Motivation: The need for improvement

Every three hours a trace is taken at each of 21+ monitors. The current methodology gives us a ninety-second trace, which is then followed by three hours during which our post-processing, analysis, and retrieval may be done.

The ratio of three hours processing time to ninety seconds of trace time may seem like plenty, though as link usage continues to grow. And as the links themselves grew faster, we begin to run into time constraints which may lead to corrupted analyses, corrupted traces, or outright loss of a trace.

On top of our current problems, we are constantly receiving requests for more long traces, on the order of hours instead of minutes. There have also toyed with the possibility for some real-time analyses or continuous traces. Our current tools and methods are not even close to being able to run in real time for any substantial amount of traffic.

Strategy: Reimplementation

Reimplementing updatesAll analyses were previously done in Perl. While Perl is a fine language for prototyping and cross-platform compatibility, it’s efficiency as an interpreted language is less than optimal. Since we do not wish to change our methodology in any significant way, we must improve the performance of our existing methodologies. This can be accomplished either by enhancing the runtime of the analyses on current resources or by improving the resources themselves.

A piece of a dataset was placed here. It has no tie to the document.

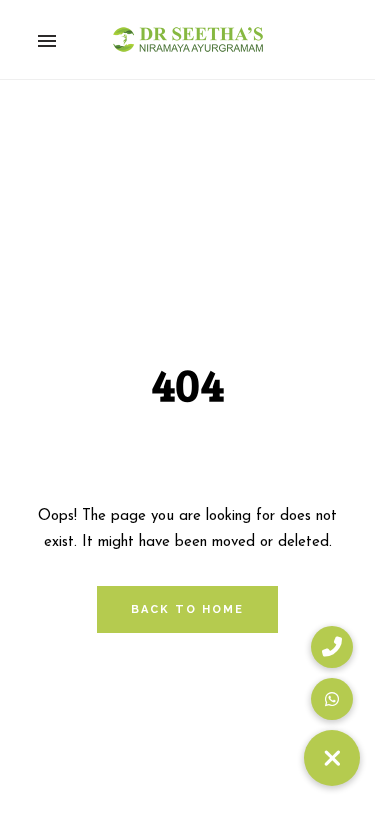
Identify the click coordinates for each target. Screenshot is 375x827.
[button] (332, 758)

Our resources are many, varying in performance, and cost-prohibitive to update. Also, in resources deployed in the future, even given the improvements in quality and speed of the architectures deployed, we will still face analysis bottlenecks. An improvement in the software seems justified in this situation. I chose to rewrite all of the tools used on passive monitors for analyses, starting with the most time-consuming ones. The prominent place to start was the tsh2ta Perl script, which is a preliminary analysis required for all other analyses and has been known to fail due to resource exhaustion.

Implementation problems

One of the luxuries afforded by Perl is its implicit hash structure. Reimplementing a program which relies on hash’s efficiency is very difficult in C. Especially when adequate, free, standard, and efficient abstract hashtables do not seem to exist for C. After trying out several alternatives, including glib, publib, the possibility of writing my own, and a chained hash implementation by Jeff Brown.

After wading through the API for glib, I discounted it as being too complex for our purposes. Publib looked more promising, but consultations with Jeff lead me away from publib due to implementation issues and the possibility of performance limitations with the datasets I planned to be working with. Eventually, I decided to use Jeff’s chash and asked him to tailor it in a few aspects so that it would suit my application.

My last problem with regards to hash tables was in iterating over them. I found that deleting records from a hash while iterating through hash elements can cause bizarre and unexpected results. I managed a workaround for this problem using a global list.

Initial Performance Findings

My first test was on a huge trace taken at AIX which had caused the Perl script tsh2ta implementation to lock up. The initial results were very promising; the C implementation finished in about 10 minutes where the Perl script on the same machine and load was killed prematurely after approximately 300 minutes.